CEO David Field said that OneRoof has financed 2,000 rooftops so far and has a goal of financing 8,000 to 10,000 rooftops in 2013. He added, "The focus is on acquiring customers [...and] driving down the cost of customer acquisition."

Field pointed out that the most recent fund structure was more of "a third-party fund" rather than the previous "proprietary fund." Field added that achieving "the lowest cost of capital is our focus."

"Financial advisors and mortgage brokers are the fastest growing sales channel -- because this is a financial product."

The firm looks to triple the amount of its financing in 2013 to $300 million.     

About 60 percent of OneRoof's projects use minority investor Hanwha's solar panels -- looking to leverage Hanwha's balance sheet for better warranties. The CEO also cited Hanwha's connection to Silent Power with the opportunity to finance solar and energy storage in places like Hawaii where the combination might make sense. 

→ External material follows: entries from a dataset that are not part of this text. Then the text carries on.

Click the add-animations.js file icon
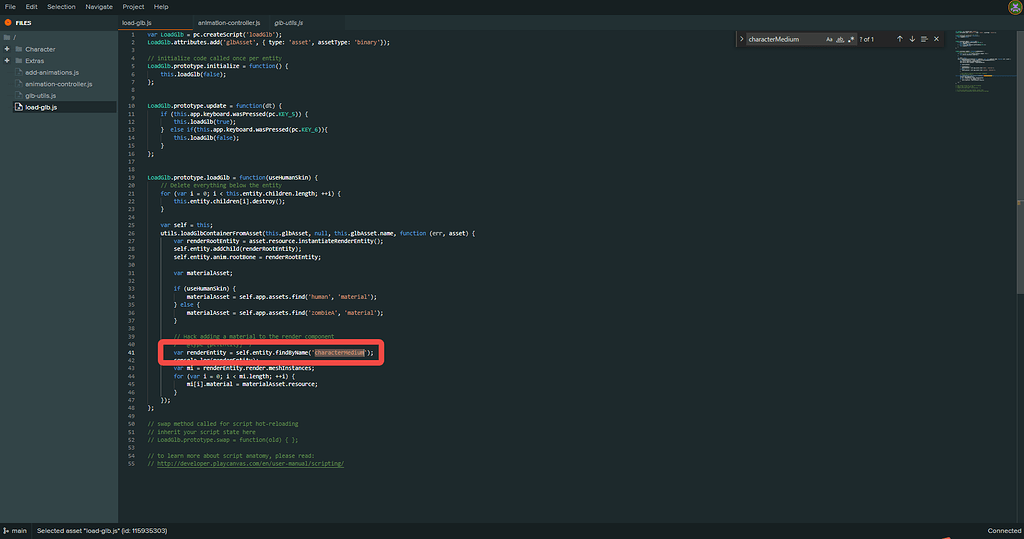Viewport: 1024px width, 539px height. (18, 73)
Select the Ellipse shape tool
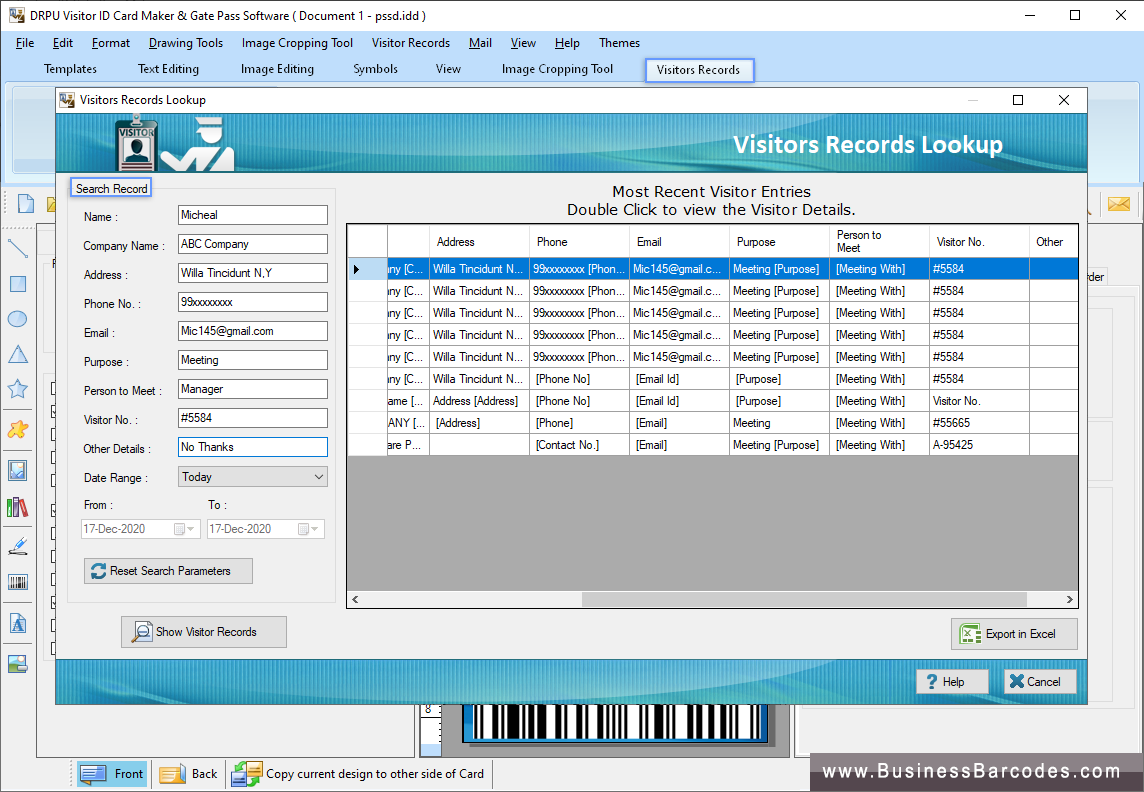The height and width of the screenshot is (792, 1144). [x=16, y=318]
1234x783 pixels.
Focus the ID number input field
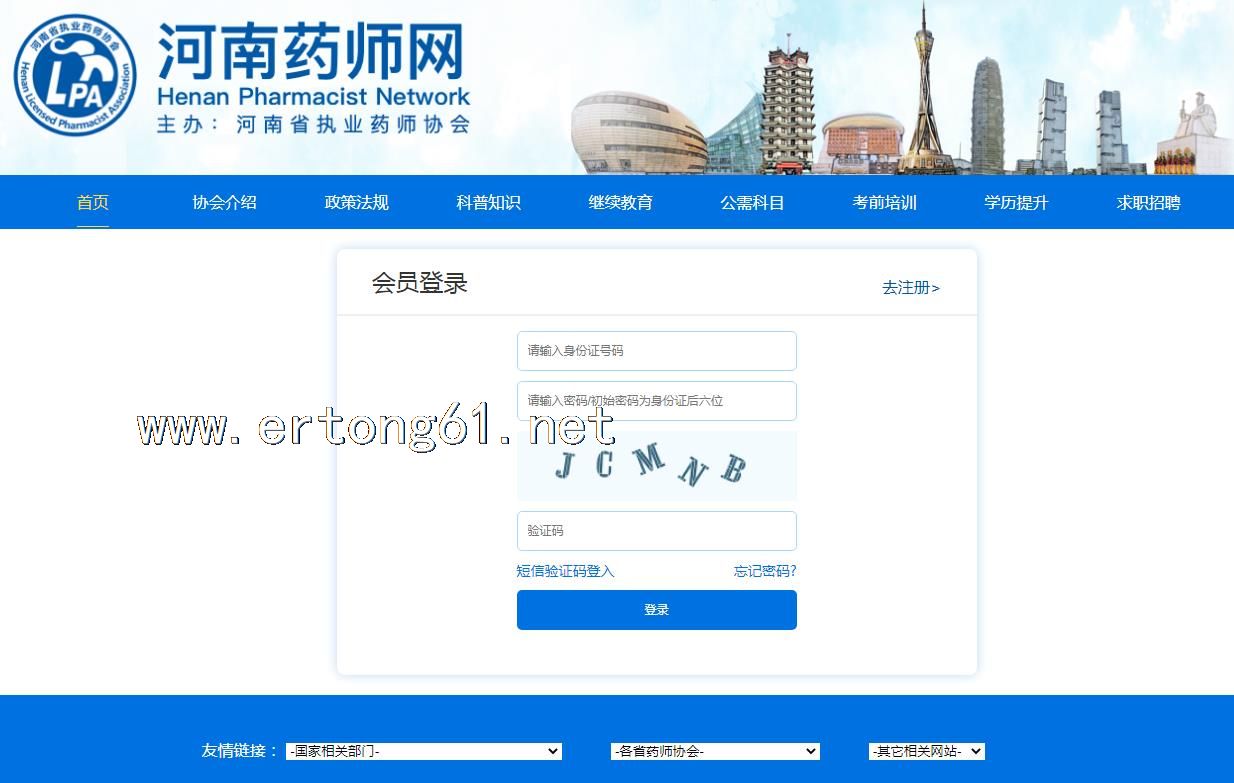656,351
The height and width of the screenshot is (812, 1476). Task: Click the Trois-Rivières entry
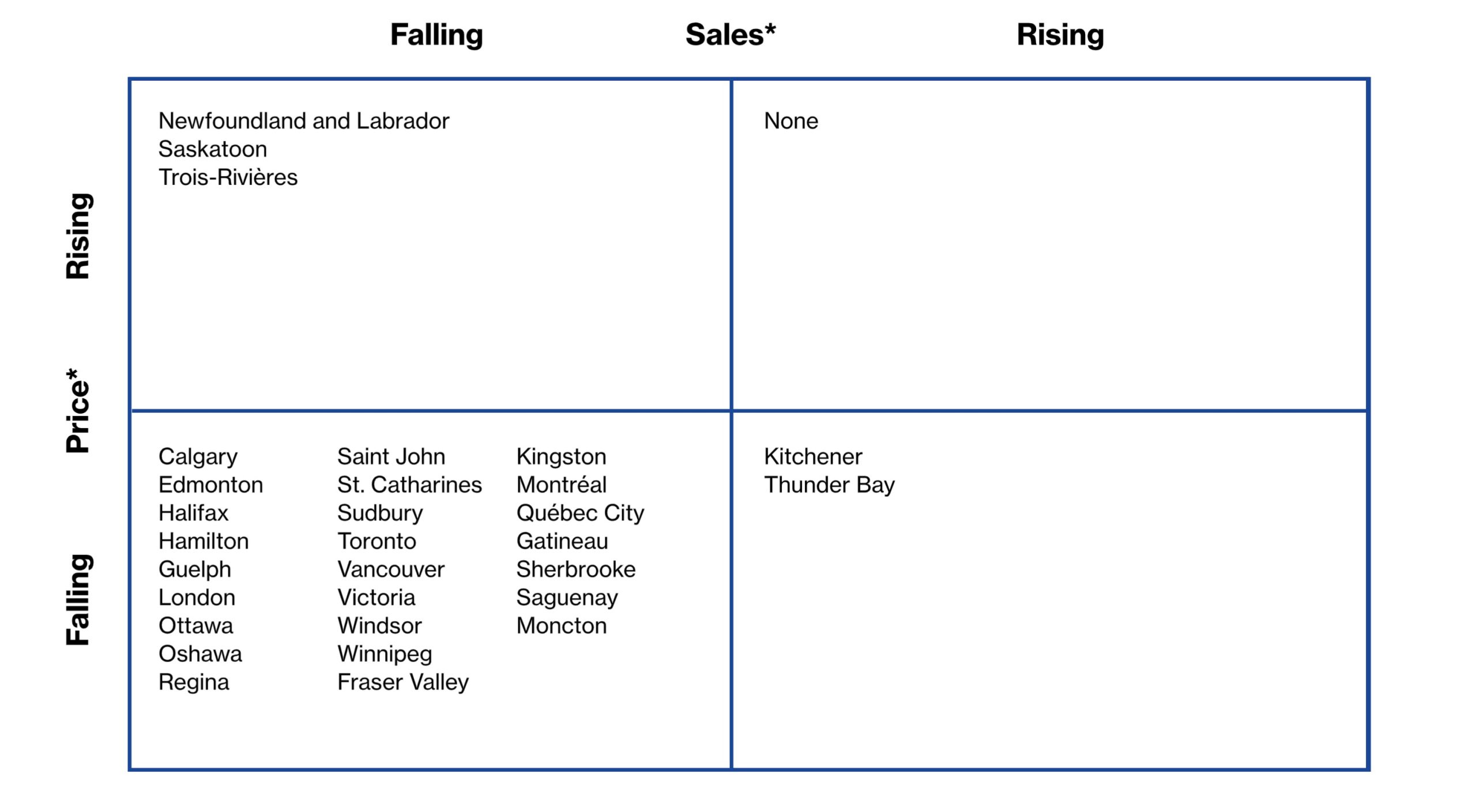click(x=228, y=177)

Third-party ownership (TPO), as offered here, has become the leading finance model across the big residential markets in the U.S. According to GTM Research's recent report, Residential Solar PV Financing: The Vendor, Installer and Financier Landscape, 2013-2016, "Third-party financed residential installations comprise greater than 50 percent of new capacity in California, Arizona, Colorado and Massachusetts, with the model gaining greater market share in other states such as Connecticut, Hawaii, Delaware, Maryland, New Jersey, New York, Oregon, Texas, Vermont, and Washington."

With all that growth, there are some headwinds in the third-party-ownership world. There's the Treasury investigation into the 1603 grant program amidst questions that companies such as SolarCity, Sunrun, and Sungevity have been embellishing the prices claimed on their grant paperwork. Another potential obstacle to TPO is the plummeting cost of solar, which makes solar increasingly easier to purchase outright. Shayle Kann points out the other shadows in the distance: the net-metering debate, the expiration of the ITC, the decline of state incentives, and the availability of project finance to scale with the aggressive ambitions of all of these companies.

GTM Research sees the residential solar financing market in the U.S. growing from $1.3 billion in 2012 to $5.7 billion in 2016.